▸ **TASK MATERIAL**
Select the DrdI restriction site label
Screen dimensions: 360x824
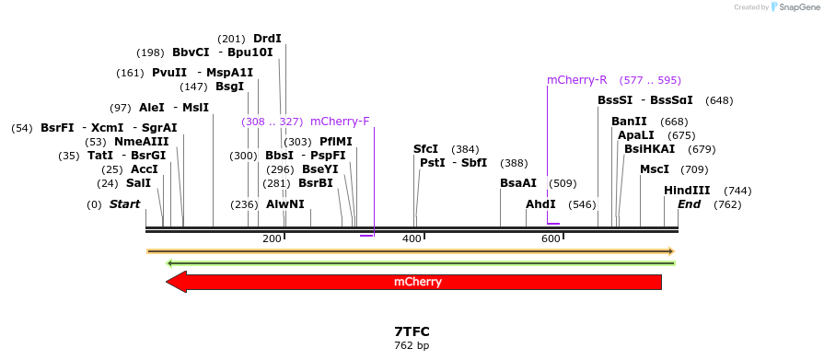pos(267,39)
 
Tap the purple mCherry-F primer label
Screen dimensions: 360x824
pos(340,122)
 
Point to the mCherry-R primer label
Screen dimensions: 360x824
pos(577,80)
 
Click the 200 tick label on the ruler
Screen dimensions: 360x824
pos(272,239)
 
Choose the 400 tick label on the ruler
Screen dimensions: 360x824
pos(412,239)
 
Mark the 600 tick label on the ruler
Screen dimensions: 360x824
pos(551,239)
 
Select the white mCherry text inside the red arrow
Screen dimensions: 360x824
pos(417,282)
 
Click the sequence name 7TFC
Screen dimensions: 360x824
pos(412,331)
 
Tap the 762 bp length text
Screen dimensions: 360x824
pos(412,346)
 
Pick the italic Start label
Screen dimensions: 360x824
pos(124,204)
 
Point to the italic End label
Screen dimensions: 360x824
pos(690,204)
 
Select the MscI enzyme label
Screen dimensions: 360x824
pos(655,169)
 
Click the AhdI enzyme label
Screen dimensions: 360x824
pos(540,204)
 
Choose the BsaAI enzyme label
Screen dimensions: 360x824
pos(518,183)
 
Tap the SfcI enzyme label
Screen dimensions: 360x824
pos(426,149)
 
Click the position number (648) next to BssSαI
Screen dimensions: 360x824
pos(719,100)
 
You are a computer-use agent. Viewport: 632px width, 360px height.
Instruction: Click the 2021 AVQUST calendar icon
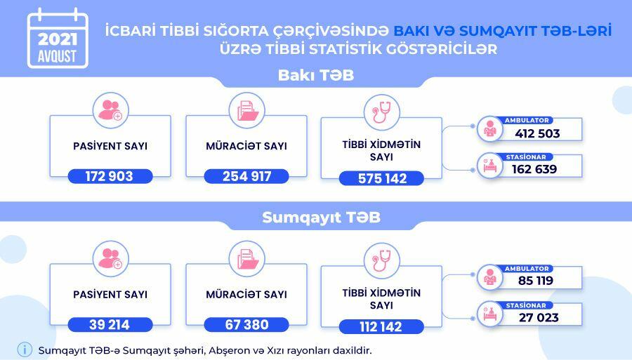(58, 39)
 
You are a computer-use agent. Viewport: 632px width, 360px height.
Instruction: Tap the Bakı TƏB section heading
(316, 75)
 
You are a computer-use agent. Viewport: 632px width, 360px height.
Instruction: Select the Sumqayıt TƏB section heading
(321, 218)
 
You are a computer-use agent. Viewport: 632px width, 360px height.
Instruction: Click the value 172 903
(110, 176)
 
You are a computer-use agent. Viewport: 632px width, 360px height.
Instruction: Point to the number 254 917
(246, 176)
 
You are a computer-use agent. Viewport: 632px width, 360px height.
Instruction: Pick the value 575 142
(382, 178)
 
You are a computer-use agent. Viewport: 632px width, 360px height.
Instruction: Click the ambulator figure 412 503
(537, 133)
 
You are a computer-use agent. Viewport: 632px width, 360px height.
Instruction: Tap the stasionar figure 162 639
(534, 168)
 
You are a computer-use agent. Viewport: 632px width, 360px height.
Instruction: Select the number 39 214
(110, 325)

==

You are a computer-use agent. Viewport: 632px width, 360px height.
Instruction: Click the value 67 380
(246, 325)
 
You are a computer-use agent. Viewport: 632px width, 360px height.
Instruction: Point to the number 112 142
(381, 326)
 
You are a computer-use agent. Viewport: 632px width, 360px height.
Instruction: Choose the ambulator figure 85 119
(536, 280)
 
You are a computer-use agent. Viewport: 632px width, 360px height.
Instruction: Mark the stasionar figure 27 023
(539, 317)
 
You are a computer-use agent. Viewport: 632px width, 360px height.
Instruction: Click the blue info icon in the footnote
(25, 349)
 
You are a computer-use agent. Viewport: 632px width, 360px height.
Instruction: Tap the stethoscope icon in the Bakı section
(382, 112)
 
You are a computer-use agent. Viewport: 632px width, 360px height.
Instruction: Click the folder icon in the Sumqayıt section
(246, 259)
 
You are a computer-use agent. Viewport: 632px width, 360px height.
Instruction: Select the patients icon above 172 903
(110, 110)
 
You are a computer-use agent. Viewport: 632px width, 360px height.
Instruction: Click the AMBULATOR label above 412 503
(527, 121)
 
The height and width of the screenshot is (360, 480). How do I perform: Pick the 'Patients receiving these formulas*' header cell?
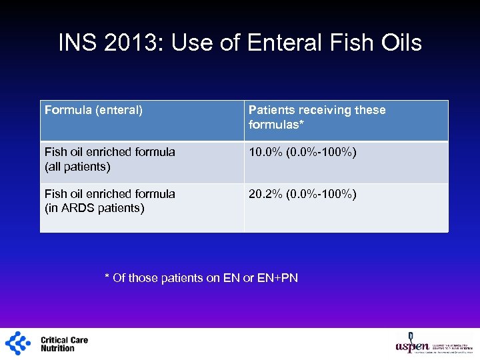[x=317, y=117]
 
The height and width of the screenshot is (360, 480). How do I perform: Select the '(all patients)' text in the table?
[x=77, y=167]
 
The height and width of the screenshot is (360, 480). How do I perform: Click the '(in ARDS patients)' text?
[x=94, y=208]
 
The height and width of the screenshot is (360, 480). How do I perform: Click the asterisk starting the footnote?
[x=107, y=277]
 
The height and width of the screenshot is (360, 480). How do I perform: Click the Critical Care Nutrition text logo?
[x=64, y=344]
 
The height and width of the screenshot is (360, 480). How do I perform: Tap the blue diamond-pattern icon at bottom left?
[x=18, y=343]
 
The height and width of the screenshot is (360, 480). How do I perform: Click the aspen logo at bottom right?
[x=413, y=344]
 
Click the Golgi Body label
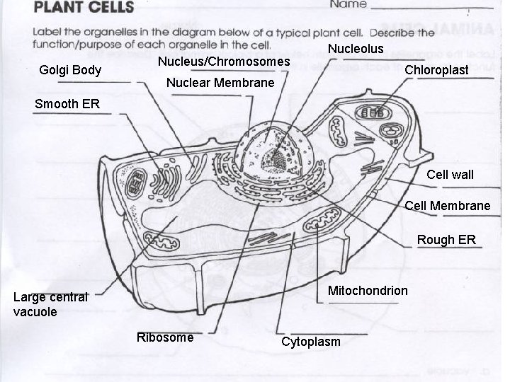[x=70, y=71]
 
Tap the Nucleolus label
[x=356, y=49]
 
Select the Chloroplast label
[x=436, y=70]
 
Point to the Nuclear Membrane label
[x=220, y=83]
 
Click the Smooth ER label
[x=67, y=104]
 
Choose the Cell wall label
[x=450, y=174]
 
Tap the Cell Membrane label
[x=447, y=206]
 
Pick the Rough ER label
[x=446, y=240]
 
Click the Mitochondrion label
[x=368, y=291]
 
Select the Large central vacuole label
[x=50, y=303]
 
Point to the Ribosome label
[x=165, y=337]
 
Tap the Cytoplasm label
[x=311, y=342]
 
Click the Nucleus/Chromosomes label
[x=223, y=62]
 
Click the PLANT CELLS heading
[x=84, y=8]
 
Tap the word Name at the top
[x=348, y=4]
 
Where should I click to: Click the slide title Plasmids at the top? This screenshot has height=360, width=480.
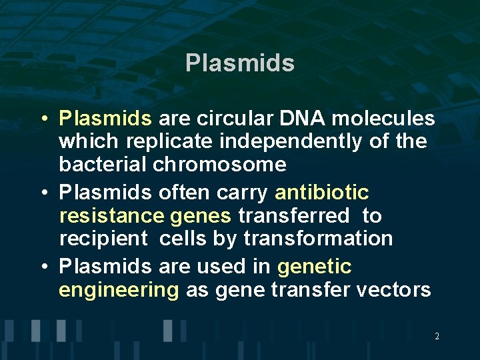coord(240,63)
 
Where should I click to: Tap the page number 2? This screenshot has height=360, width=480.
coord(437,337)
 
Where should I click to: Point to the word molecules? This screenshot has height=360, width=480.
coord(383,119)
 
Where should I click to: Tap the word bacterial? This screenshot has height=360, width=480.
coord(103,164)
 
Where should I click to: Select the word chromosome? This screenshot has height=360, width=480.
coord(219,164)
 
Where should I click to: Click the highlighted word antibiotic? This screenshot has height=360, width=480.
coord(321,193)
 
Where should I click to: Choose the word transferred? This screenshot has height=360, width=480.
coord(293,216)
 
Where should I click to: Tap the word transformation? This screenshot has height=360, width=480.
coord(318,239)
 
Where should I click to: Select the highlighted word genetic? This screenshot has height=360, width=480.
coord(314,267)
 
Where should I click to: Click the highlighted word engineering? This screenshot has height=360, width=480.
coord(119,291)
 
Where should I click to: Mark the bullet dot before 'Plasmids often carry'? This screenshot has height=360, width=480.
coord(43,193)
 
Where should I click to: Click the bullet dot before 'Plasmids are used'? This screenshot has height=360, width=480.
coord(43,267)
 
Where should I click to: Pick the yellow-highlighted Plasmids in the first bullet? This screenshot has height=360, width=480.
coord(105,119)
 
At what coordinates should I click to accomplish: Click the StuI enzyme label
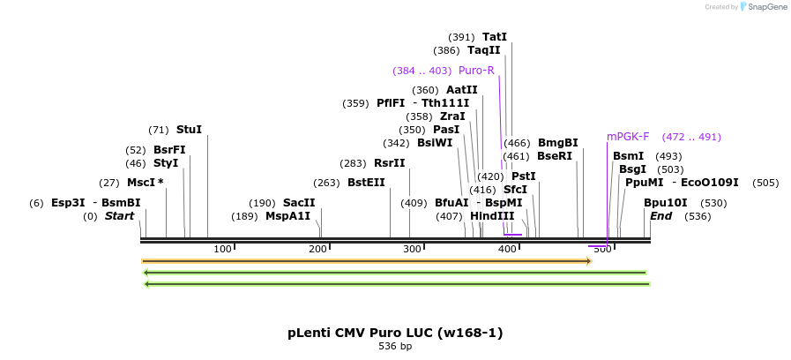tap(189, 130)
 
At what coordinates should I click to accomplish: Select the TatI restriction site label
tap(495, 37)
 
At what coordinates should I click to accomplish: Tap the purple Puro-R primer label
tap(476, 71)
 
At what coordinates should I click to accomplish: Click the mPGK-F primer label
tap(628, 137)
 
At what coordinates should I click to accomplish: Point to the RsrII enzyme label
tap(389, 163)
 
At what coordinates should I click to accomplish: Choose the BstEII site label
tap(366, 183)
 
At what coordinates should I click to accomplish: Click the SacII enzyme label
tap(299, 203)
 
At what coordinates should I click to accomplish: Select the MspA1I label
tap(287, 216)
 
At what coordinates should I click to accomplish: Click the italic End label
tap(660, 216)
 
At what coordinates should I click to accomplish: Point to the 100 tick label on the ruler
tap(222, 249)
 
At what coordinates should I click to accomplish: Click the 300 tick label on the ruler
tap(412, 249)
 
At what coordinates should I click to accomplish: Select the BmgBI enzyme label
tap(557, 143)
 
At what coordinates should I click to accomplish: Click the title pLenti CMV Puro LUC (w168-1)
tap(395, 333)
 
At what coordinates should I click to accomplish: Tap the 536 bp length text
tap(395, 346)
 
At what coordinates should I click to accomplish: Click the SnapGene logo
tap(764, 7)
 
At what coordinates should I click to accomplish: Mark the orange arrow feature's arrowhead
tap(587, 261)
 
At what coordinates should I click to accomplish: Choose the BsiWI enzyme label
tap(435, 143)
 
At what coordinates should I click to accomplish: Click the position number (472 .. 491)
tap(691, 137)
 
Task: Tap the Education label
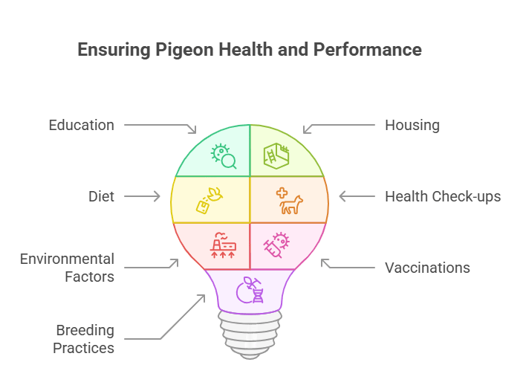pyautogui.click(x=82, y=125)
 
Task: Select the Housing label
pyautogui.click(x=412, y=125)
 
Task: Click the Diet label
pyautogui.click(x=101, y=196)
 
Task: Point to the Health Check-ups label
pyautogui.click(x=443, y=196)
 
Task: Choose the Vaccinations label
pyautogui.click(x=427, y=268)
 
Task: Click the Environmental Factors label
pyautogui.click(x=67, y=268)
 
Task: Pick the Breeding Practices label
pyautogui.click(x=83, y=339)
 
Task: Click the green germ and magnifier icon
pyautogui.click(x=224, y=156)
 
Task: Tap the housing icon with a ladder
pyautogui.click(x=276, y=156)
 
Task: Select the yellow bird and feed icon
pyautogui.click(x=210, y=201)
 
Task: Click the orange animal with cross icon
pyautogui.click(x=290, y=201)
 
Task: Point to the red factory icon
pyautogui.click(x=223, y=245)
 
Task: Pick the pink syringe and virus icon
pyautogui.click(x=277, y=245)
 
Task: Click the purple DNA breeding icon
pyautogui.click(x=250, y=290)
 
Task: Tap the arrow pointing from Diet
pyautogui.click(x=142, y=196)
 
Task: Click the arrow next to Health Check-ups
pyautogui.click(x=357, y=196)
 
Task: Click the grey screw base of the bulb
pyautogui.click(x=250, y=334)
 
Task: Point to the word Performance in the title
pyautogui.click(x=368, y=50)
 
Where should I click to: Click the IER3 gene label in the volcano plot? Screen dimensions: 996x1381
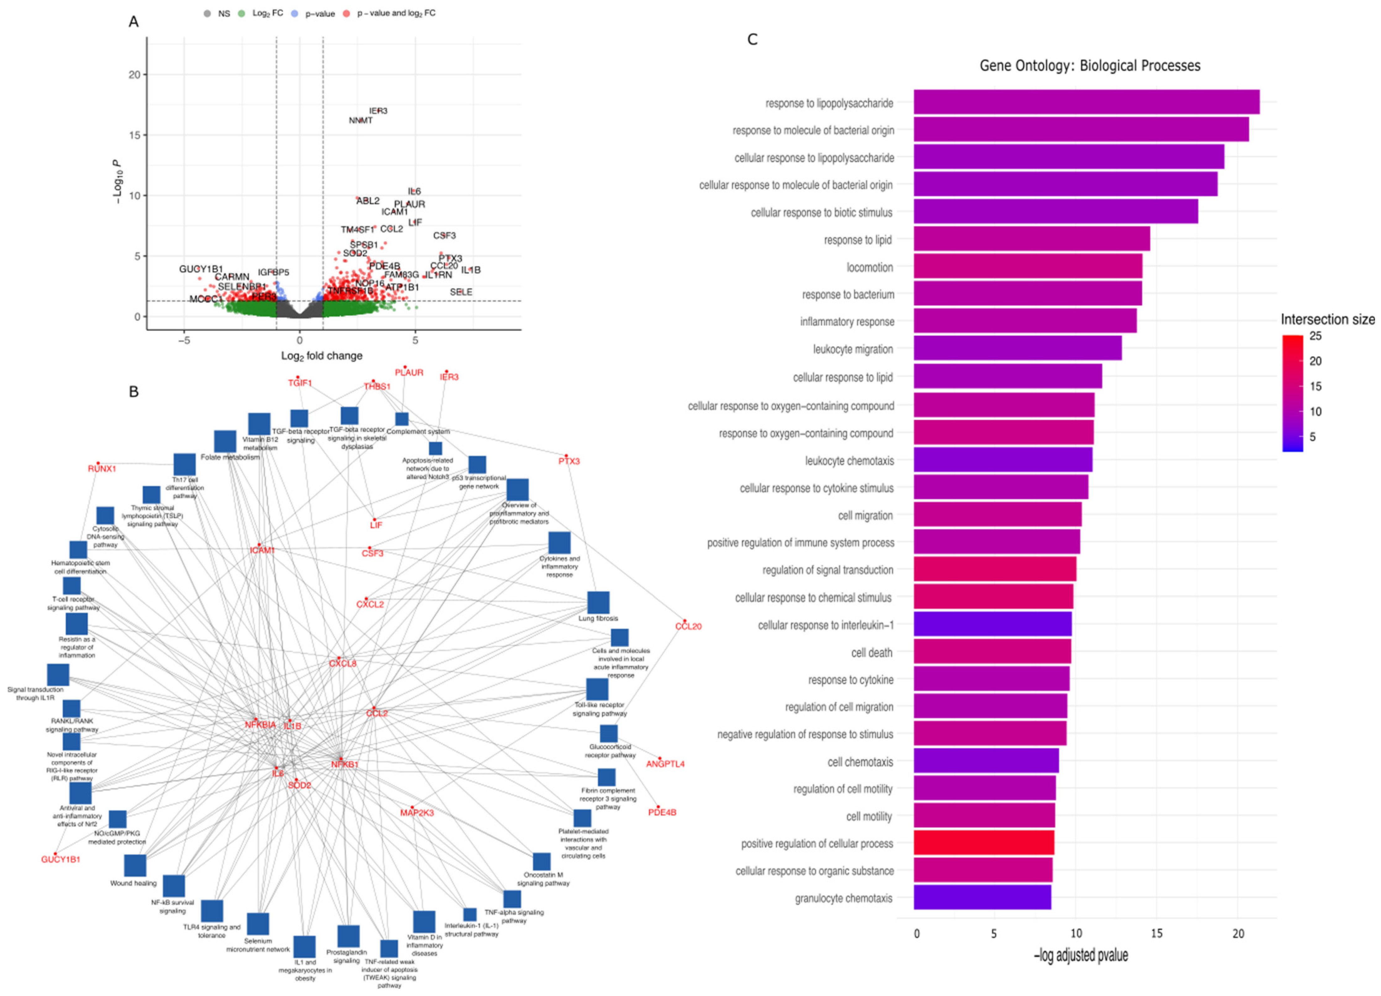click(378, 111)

---

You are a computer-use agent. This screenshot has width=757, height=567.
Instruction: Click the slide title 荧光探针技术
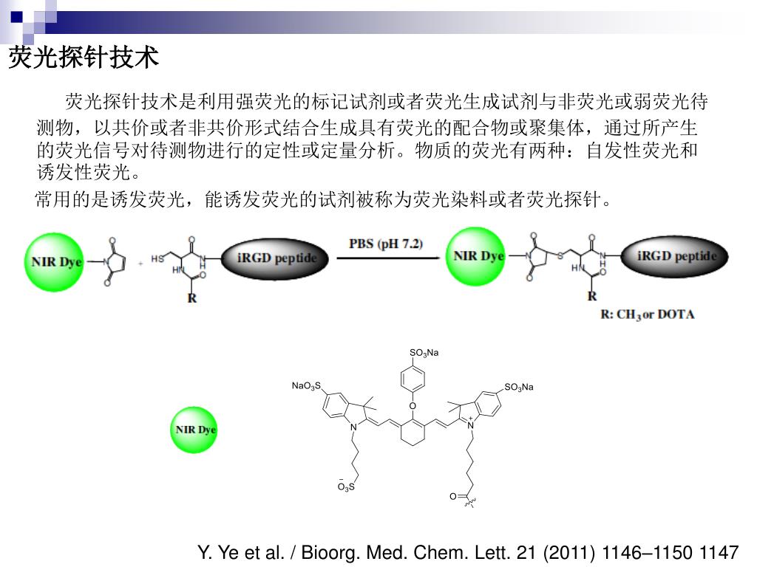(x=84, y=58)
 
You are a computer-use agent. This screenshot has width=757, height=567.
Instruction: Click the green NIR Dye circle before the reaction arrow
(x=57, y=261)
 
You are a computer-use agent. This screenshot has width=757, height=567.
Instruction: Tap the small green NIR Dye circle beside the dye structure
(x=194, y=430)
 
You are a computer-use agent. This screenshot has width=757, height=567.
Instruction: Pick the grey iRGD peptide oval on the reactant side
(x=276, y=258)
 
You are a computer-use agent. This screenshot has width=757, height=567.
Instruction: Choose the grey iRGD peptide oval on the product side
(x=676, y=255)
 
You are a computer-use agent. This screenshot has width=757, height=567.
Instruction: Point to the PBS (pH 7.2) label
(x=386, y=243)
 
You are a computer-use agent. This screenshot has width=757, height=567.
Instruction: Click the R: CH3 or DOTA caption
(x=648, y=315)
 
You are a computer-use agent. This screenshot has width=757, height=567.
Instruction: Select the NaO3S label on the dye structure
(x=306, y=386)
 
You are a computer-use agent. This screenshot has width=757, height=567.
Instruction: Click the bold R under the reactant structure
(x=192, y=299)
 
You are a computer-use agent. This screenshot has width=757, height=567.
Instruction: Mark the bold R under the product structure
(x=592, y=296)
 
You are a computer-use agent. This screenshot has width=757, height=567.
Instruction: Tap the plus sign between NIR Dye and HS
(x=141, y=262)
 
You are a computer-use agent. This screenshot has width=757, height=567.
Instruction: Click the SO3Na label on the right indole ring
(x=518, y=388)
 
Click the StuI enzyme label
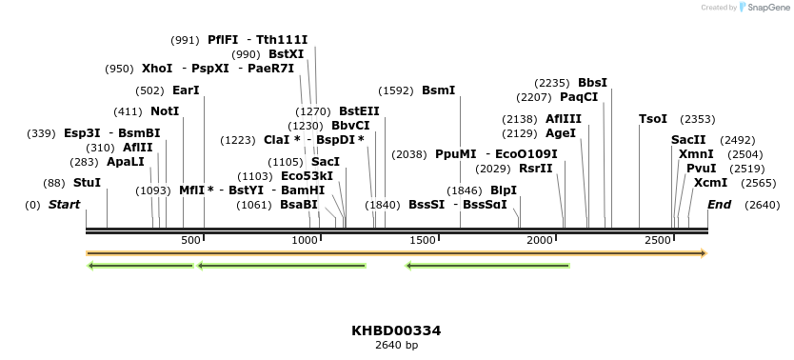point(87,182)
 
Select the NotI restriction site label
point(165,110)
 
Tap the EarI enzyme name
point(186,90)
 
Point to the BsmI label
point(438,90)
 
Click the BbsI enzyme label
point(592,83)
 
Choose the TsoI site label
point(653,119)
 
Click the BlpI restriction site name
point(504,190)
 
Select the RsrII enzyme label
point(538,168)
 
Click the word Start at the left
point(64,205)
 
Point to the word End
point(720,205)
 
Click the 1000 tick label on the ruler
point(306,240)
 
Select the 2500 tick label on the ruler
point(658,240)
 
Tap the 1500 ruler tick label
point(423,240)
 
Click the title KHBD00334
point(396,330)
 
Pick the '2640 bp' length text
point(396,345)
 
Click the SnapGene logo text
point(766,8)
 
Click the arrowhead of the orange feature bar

▸ **WORK REQUEST**
In the listing, how many lines have the word "mCherry"? Write only that number.

▸ **FINAL ANSWER**
3